Brighton and Hove City Council's latest budget amounts to £17m worth of cuts, an estimated 50 compulsory redundancies and 110 voluntary. This is a total of 170 jobs lost. Over the
next 6 years (2013-2019) it is estimated a total of £120m will be
cut from the council budget.
The special allowances structure paid
to three quarters of B&H council staff will be reviewed with up
to £7,000 of take-home pay being lost as a result. Shamefully the
council have effectively threatened staff to accept this, with one
group facing the sack and re-engagement on worse terms and a deadline
of October to accept the changes or have them unilaterally imposed.
These cuts add up to a serious assault
on the finances of the council. Over the past three years the council
has avoided the shocking cuts made in other local authorities as a
result of an underspend in adult and children's services.

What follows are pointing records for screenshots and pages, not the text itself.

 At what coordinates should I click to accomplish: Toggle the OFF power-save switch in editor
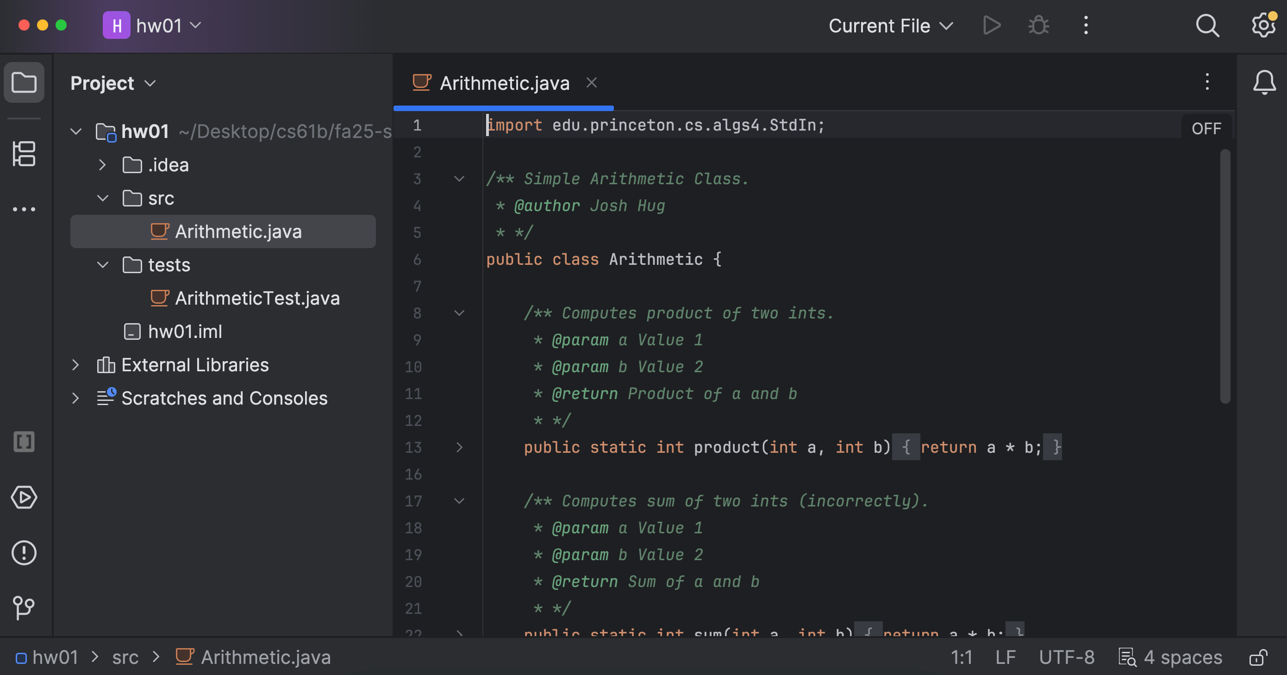click(x=1206, y=128)
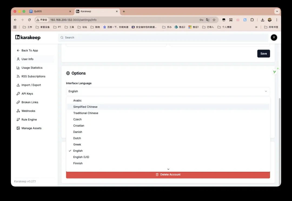Click Back To App link
Image resolution: width=292 pixels, height=201 pixels.
29,50
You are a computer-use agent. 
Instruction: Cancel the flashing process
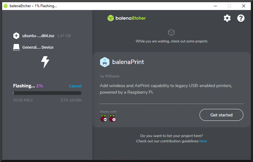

Nevertheless the past three years have seen some services cut and jobs
lost.
Each redundancy, pay and service cut
will mean a real impact to the lives of many people. In local
government a 0.6% pay offer has been made, on top of years of pay
freezes. Many will look back over the past three years and see how
their pay has fallen while council tax and other costs have risen.
Ben Duncan, a Green councillor, voted against the budget last night, explaining,
"The budget approved last night puts these cuts [£10.7m reduction in government funding] into practise, and, coming on top of cuts to benefits, Legal Aid for immigration and benefit cases, support for victims of domestic violence, mental health services, the privatisation of much of the NHS, and so on, these cuts, to my mind, represent just another salvo in the Government's ongoing vicious war on the poor and most vulnerable - and, while I am full of respect and admiration for my friends and colleagues who reached a different conclusion, I felt a vote for the budget was, in a meaningful way, a vote for this programme of cuts - and in that context I felt I had to oppose it." Click here for his full statement.
The aim of the Greens to avoid the impact of these cuts falling most heavily on the vulnerable will become harder and harder to achieve. We support Cllr Duncan's decision, but it must be taken further. A fightback is needed - £120m over the
next six years will devastate local services. The council is one of
the biggest employers in Brighton and Hove. If the past three years
have not seen dramatic cuts to local services, the next six will! The special alowqance cuts must be met with industrial action across the council workforce, and a victory can be achieved.
But that will not solve the budget
crisis this year or for the next six. A mass campaign must be built
to demand a return of the funding that is currently being robbed from
the city. That money is being stolen from Brighton and Hove to pay back the debts created by the capitalist crisis. We have
described elsewhere how a campaign could be waged, and time and
again have challenged the hand-wringing greens who claim such a
campaign is not possible. In Southampton two Labour councillors
rebelled against their party and proposed a no-cuts budget. They have
used their position to build campaigns across their wards and beyond.
This is what the Greens should be doing,. Instead they, and Labour,
are passing on the Tory and Liberal Democrat cuts.
This budget crisis reveals an even
deeper crisis in Britain today: a crisis of political representation.
Many feel there is no party worth voting for! None of the parties properly challenge the cuts and the public
sector sell-off (with action as well as words). We aim to build a new party for
everyone that is suffering or who will suffer as a result of these
cuts. It should be an anti-cuts and anti-privatisation party, one
that stands up for ordinary people behind the basic principle that
together we are strong. We believe the Trade Unionist and Socialist Coalition is a step towards that and we hope that at the next
election candidates will stand alongside us from the trade unions and
local campaigns to oppose all cuts and take the fight to the government.